Don't overlook free birds either. My best birds came from breeders who were given to me by club/combine members. Make friends and show genuine interest. The good people will help you out without trying to rip you off.

Speaking of which...
If you want some young birds next spring to race, I will be happy to send you however many you want. All I ask is that you pay for shipping and you race them OR train them out to a decent distance (for example, that 600 mile trip you were speaking of). I don't think people realize the benefit of having other people fly their birds.


----------



## PigeonVilla (Dec 8, 2010)

MaryOfExeter said:


> Don't overlook free birds either. My best birds came from breeders who were given to me by club/combine members. Make friends and show genuine interest. The good people will help you out without trying to rip you off.
> 
> Speaking of which...
> If you want some young birds next spring to race, I will be happy to send you however many you want. All I ask is that you pay for shipping and you race them OR train them out to a decent distance (for example, that 600 mile trip you were speaking of). I don't think people realize the benefit of having other people fly their birds.
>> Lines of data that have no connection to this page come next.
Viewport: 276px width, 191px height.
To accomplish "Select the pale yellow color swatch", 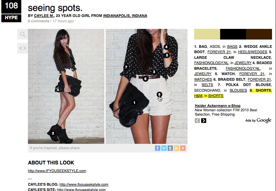I will pyautogui.click(x=207, y=34).
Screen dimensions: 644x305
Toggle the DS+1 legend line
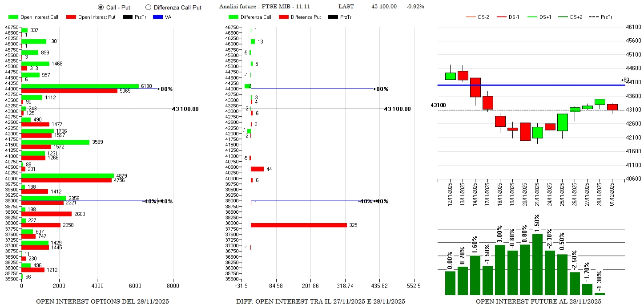click(x=533, y=17)
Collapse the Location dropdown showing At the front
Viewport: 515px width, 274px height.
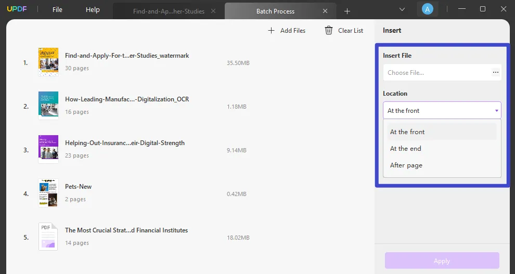pos(497,111)
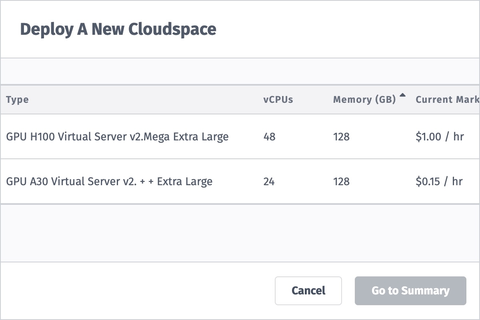Image resolution: width=480 pixels, height=320 pixels.
Task: Click the 48 vCPUs cell
Action: 269,137
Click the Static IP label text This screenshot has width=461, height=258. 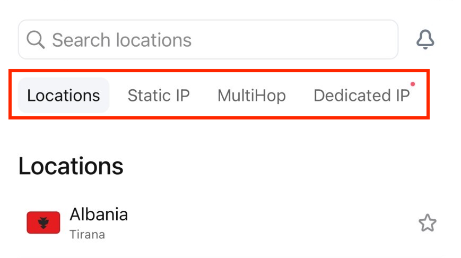coord(159,96)
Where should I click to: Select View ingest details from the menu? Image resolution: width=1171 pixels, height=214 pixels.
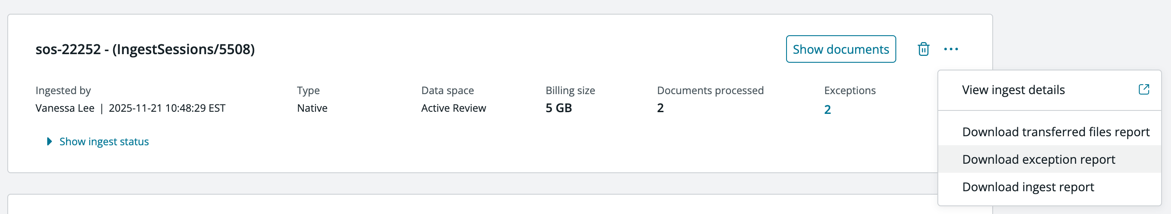(x=1013, y=90)
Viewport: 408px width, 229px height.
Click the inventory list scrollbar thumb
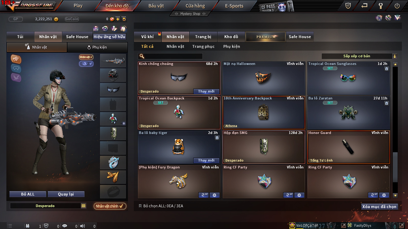pyautogui.click(x=395, y=167)
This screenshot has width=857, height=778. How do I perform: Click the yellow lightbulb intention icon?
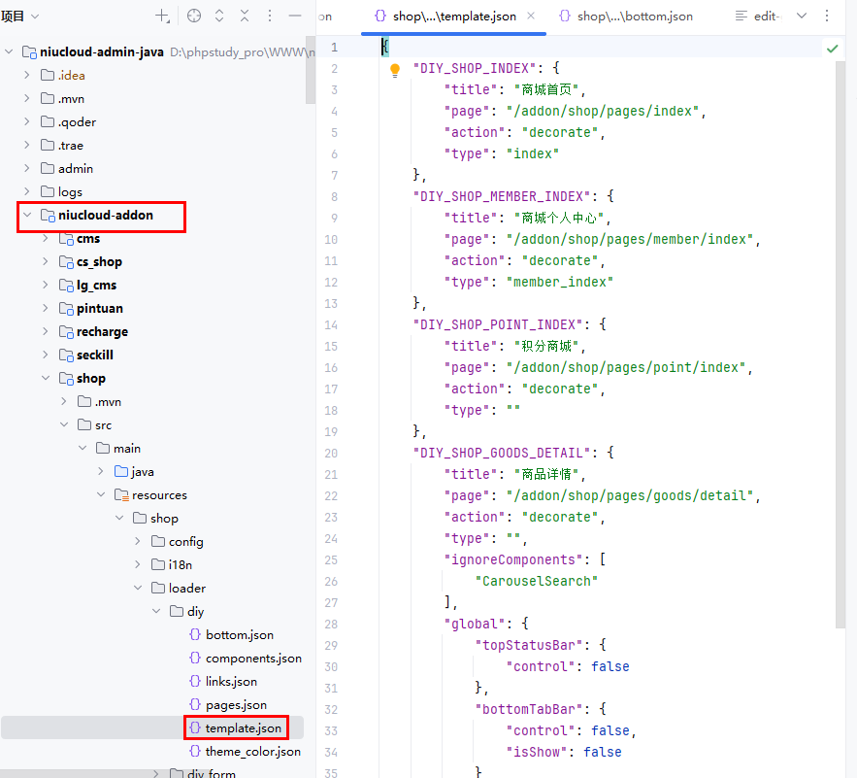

 Thats a mighty hard offer to refuse if you ask me .

P.S. Becky which of your birds are the best distance birds that you have by the way ? just curiouso ?


----------



## scott70 (Feb 22, 2011)

*work out*

they would get a work out my wife works my rollers when I am not home and I work in state and out of state hanging Guard rail on the hwys so they would get at least a 50 mile hop every day that is how far my wife works from home and then when I take them up to 700 miles this week I worked a 100 miles one way to work next week I will be in va for 30 days so as you can see this will be a lot of fun for my wife and I


----------



## MaryOfExeter (Sep 30, 2007)

PigeonVilla said:


> Thats a mighty hard offer to refuse if you ask me .
> 
> P.S. Becky which of your birds are the best distance birds that you have by the way ? just curiouso ?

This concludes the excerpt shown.